Ndlozi ruffles feathers again with his latest comment about Mandela's legacy

The EFF's Mbuyiseni Ndlozi says under Mandela's name, racism has found comfort and his name has since been 'drained of all its political sharpness'. File photo.
The EFF's Mbuyiseni Ndlozi says under Mandela's name, racism has found comfort and his name has since been 'drained of all its political sharpness'. File photo.
Image: Gallo Images/Sharon Seretlo

EFF MP Mbuyiseni Ndlozi has again come under fire on social media, after ruffling feathers with his latest comments on Nelson Mandela's legacy.

While SA took part in 67 minutes of activism on Sunday to commemorate the late former president's birthday, Ndlozi reflected on what Mandela's legacy meant.

“The name of Mandela has since been drained of all its political sharpness! One can’t say Mandela any more at the face of anti-black racism and a racist either collapses or runs away. Under the shadow of this name racism has found comfort — it knows it will be negotiated with,” said Ndlozi.

He said Mandela's name was also “used for apolitical ends like motivational talks and to lie about racial unity”.

“No other name has become so disempowering for the African political project against racism than the name of Mandela,” he added.

This is not the first time Ndlozi has taken to social media to question Mandela's legacy.

Earlier this year, he went on a tirade about Mandela on the 31st anniversary of his release from prison.

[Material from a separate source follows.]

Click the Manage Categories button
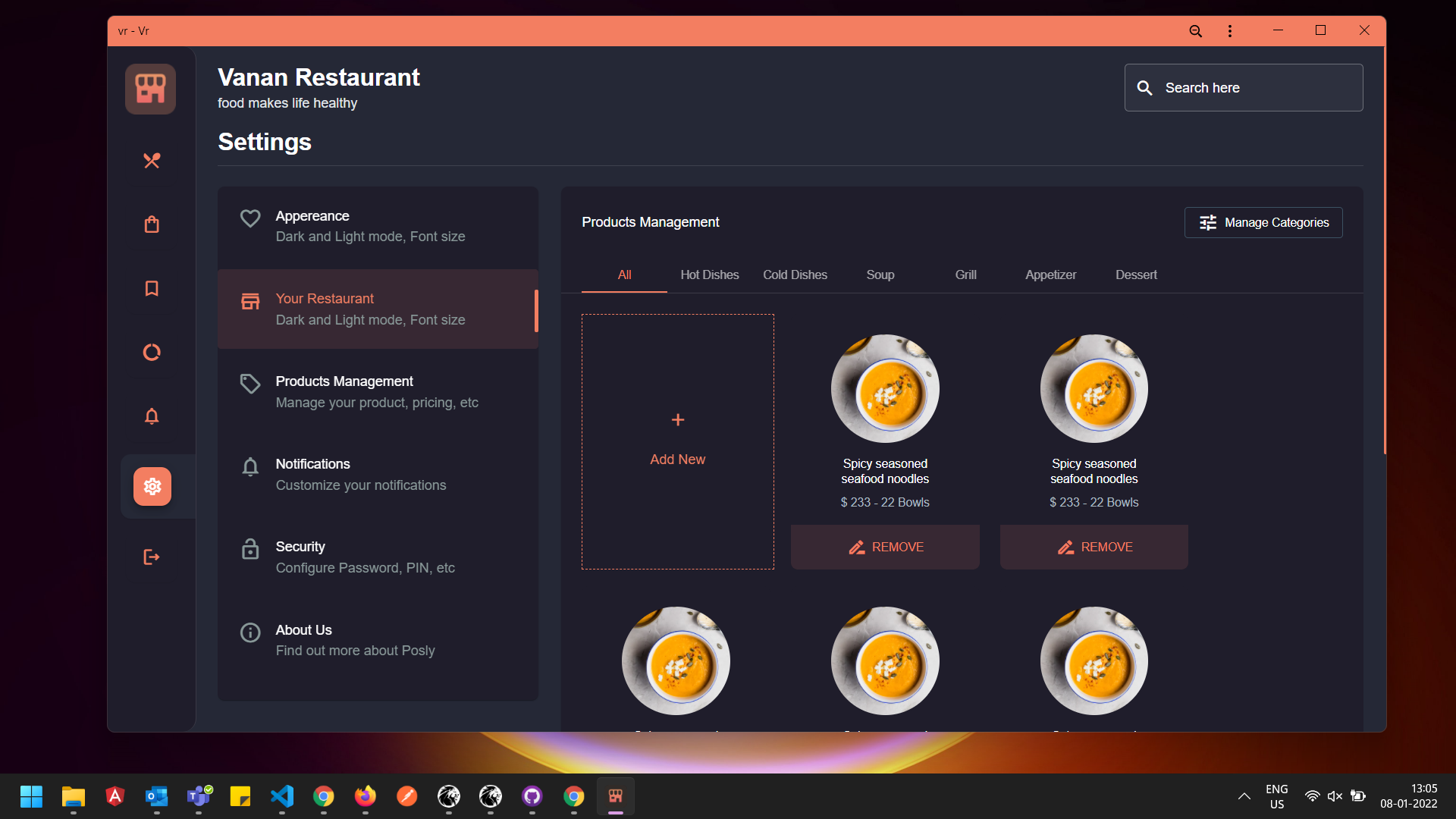1456x819 pixels. (1263, 222)
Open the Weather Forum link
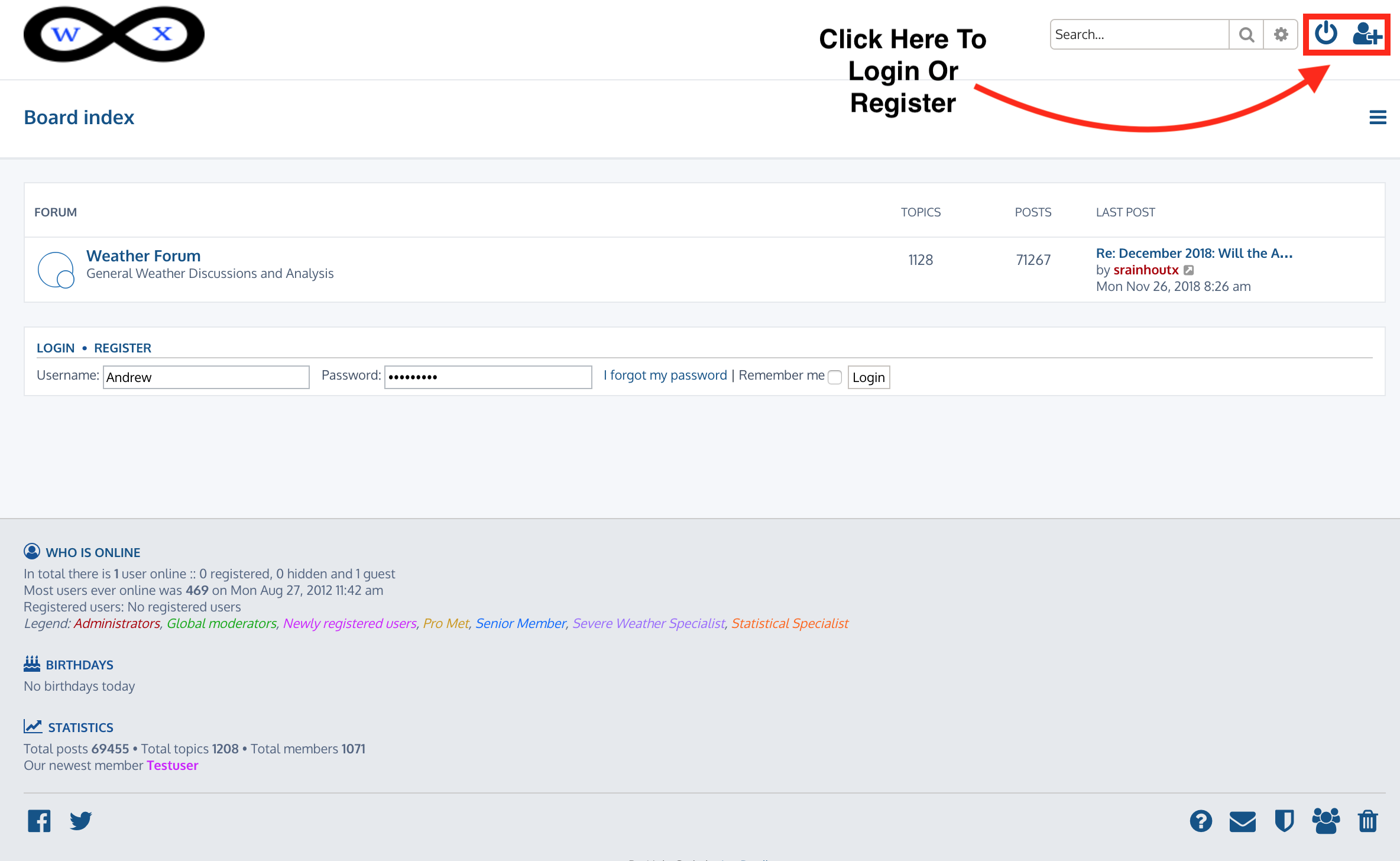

He said the only thing many people can point at is that Mandela was the first black president, and the only thing nationalised was his face on SA's coins and banknotes.

“Other than that, there’s nothing to show for our freedom. Black people remain landless — 27 years after Mandela’s democracy.”

Late last year, Ndlozi said Mandela wasted 27 years that “resulted in an empty reconciliation deal”.

“I think the truly wasted years are the 27 years that resulted in an empty reconciliation deal. In Mandela’s memory, blacks are silenced in the false hope to appeal to the morality of whites. It will be 27 years next, that morality is nowhere,” Ndlozi said.

His latest statement drew mixed reactions, with many saying Ndlozi was trying to find flaws in Mandela's legacy and that he should stop the “unnecessary hate on the dead”.